Single by Alan Jackson

from the album Don't Rock the Jukebox
- B-side: "Just Playin' Possum"
- Released: December 30, 1991
- Recorded: January 4, 1991
- Genre: Country
- Length: 2:43
- Label: Arista 12385
- Songwriter(s): Alan Jackson Keith Stegall
- Producer(s): Scott Hendricks Keith Stegall

Alan Jackson singles chronology
| "Someday" (1991) | "Dallas" (1991) | "Midnight in Montgomery" (1992) |

= Dallas (Alan Jackson song) =

"Dallas" is a song written by American country music artists Alan Jackson and Keith Stegall, and recorded by Jackson. It was released in December 1991 as the third single from Jackson's second album, Don't Rock the Jukebox. The song peaked at number 1 on the Billboard Hot Country Singles & Tracks chart, Jackson's fourth consecutive single to top the chart, as well as number 1 on the Canadian RPM Country Tracks chart, Jackson's fourth single to top that chart also.

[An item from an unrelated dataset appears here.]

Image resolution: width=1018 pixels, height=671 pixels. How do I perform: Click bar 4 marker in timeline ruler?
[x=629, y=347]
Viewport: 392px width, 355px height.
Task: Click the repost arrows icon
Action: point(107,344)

==Background and writing==
According to the liner notes of his 1995 album The Greatest Hits Collection, Jackson was inspired to write the song after having played at Billy Bob's in Fort Worth, Texas. After playing the show, he commented that he "wished Dallas was in Tennessee" and based the song off that comment.

==Content==
"Dallas" is a song in which the male narrator tells of a lover named Dallas who has left him for Dallas, Texas. He then goes on to say that he wishes that Dallas were in Tennessee — both the city and his former lover.

==Critical reception==
Kevin John Coyne of Country Universe gave the song a B+ grade," calling it "a simple enough song, yet with some clever lyrics, a generous dose of pedal steel and Jackson's typical smooth, agreeable vocals."

==Peak chart positions==
"Dallas" debuted on the U.S. Billboard Hot Country Singles & Tracks for the week of January 4, 1992.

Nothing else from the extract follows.